Sunday, February 10, 2008

The Mother of All Arts: Agrarianism and the Creative Impulse

by Gene Logsdon, 20% off from University Press of Kentucky:

When Gene Logsdon realized that he experienced the same creative joy from working on his farm as he did from writing, he began to suspect that farming itself was a form of art. Thus began his search for the origins of the artistic impulse in the agrarian lifestyle. The Mother of All Arts is the culmination of Logsdon's journey, his account of friendships with farmers and artists driven by the urge to create. He chronicles his long relationship with Wendell Berry and discovers the playful humor of several new agrarian writers. He reveals insights gleaned from conversations with Andrew Wyeth and his family of artists.

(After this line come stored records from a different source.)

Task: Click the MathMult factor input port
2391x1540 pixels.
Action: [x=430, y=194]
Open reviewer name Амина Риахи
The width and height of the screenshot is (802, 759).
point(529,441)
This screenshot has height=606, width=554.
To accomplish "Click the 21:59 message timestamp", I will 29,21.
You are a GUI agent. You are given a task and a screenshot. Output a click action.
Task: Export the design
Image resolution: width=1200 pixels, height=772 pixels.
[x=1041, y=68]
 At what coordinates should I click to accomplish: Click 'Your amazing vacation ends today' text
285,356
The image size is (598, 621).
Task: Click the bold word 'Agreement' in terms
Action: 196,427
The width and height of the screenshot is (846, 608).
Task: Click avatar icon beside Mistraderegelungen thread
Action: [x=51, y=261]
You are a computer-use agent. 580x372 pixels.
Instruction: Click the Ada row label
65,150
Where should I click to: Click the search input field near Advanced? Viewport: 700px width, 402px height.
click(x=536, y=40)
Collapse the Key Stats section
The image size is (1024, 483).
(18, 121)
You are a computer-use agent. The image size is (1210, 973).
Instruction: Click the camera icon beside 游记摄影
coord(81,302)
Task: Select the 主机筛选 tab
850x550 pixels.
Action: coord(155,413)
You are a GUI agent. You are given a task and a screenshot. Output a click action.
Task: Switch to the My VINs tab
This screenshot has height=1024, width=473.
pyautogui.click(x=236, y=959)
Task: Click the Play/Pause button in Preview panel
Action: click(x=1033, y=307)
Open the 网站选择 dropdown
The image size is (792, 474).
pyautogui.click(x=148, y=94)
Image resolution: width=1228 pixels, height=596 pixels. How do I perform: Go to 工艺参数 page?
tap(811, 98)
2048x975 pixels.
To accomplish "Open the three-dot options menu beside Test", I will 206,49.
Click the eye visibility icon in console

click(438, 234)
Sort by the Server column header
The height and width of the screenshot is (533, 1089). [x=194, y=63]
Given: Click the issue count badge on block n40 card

Through his association with musicians such as Willie Nelson and his involvement with Farm Aid, Logsdon learns how music--blues, jazz, country, and even rock 'n' roll--is rooted in agriculture.

Logsdon sheds new light on the work of rural painters, writers, and musicians and suggests that their art could be created only by those who work intimately with nature. Unlike the gritty realism or abstract expressionism often favored by contemporary critics, agrarian art evokes familiar feelings of community and comfort. Most important, Logsdon convincingly demonstrates that diminishing the connection between art and nature lessens the social value of both.

Humorous and introspective, The Mother of All Arts is neither conventional cultural criticism nor traditional art criticism. It is a unique, lively meditation on the nature and purpose of art--and on the life well lived--by one of the most original voices of rural America.

Gene Logsdon, a writer and farmer in Upper Sandusky, Ohio, is the author of many books, including Wyeth People, The Contrary Farmer, and the forthcoming novel The Lords of Folly.